Grief is the Thing with Feathers by Max Porter 

Introduced by Mark Harrall 

A first book by Max Porter; the title is from Emily Dickinson as is the epigram in the book’s fly pages in which a well-known quatrain of hers has had each key word lined through and replaced by the word ‘Crow’.

The book delineates the loss of and grief for a mother in a young family of two boys and their father. What it does, and does in a highly unusual and innovative way I feel is describes that (in this case crow-shaped) absence which grief is. And not just any old crow either; the crow that literally moves in here and takes up residency is right from the pages of Ted Hughes’ eponymous volume of poetry.

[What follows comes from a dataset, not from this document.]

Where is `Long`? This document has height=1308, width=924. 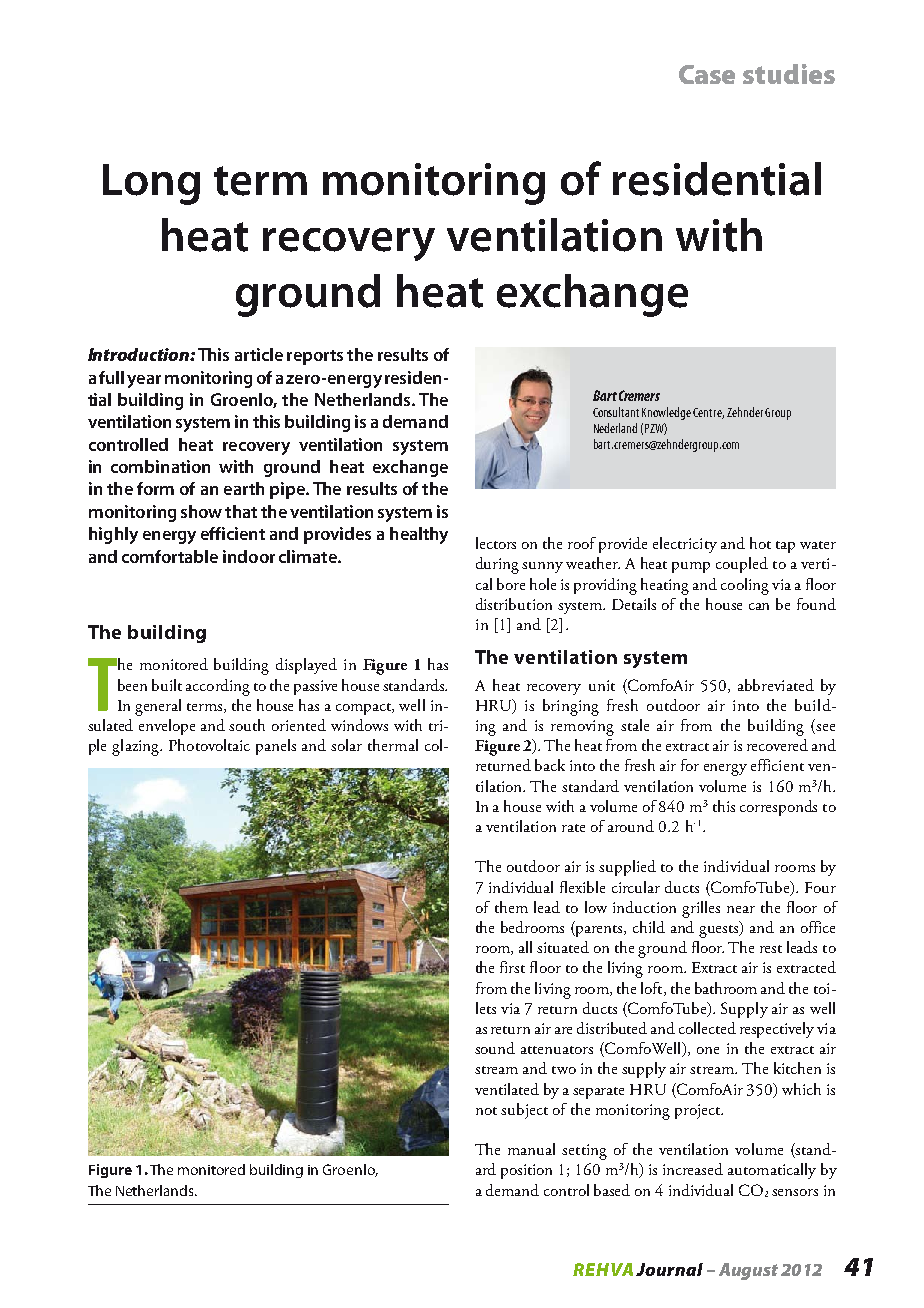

What is this book? At first it looks like poetry. The formatting, the typesetting is remarkable. Is it prose, a sort of novella? Not really. A play for voices? Probably more like it. The characters are Crow, Dad and Boys and each sees the situation in their own inimitable way. The animal makes wonderful other worldly sounds and delivers his harsh critique. He is a protecting angel and a shrink. The dad is more of a plodder who has to keep them all going. The boys see the situation from the level of the bath tub or the kitchen table. This could go horribly wrong. In fact, I got myself checking biographical details of the author; the book cover alone assures me that Max Porter works in publishing and he lives in South London with his wife and children. So, he is not writing this from experience then; this is fiction. But something else is going on. Dad is also working on a piece about Ted Hughes and so the shadow of him and Sylvia Plath fall across the book.

The writing is sometimes funny, heart-warming, heartbreaking even. In one way, it doesn’t really seem to go anywhere. It doesn’t matter; it just is. The last line reads;

Unfinished. Beautiful.  Everything.

So, its that kind of book. I liked it.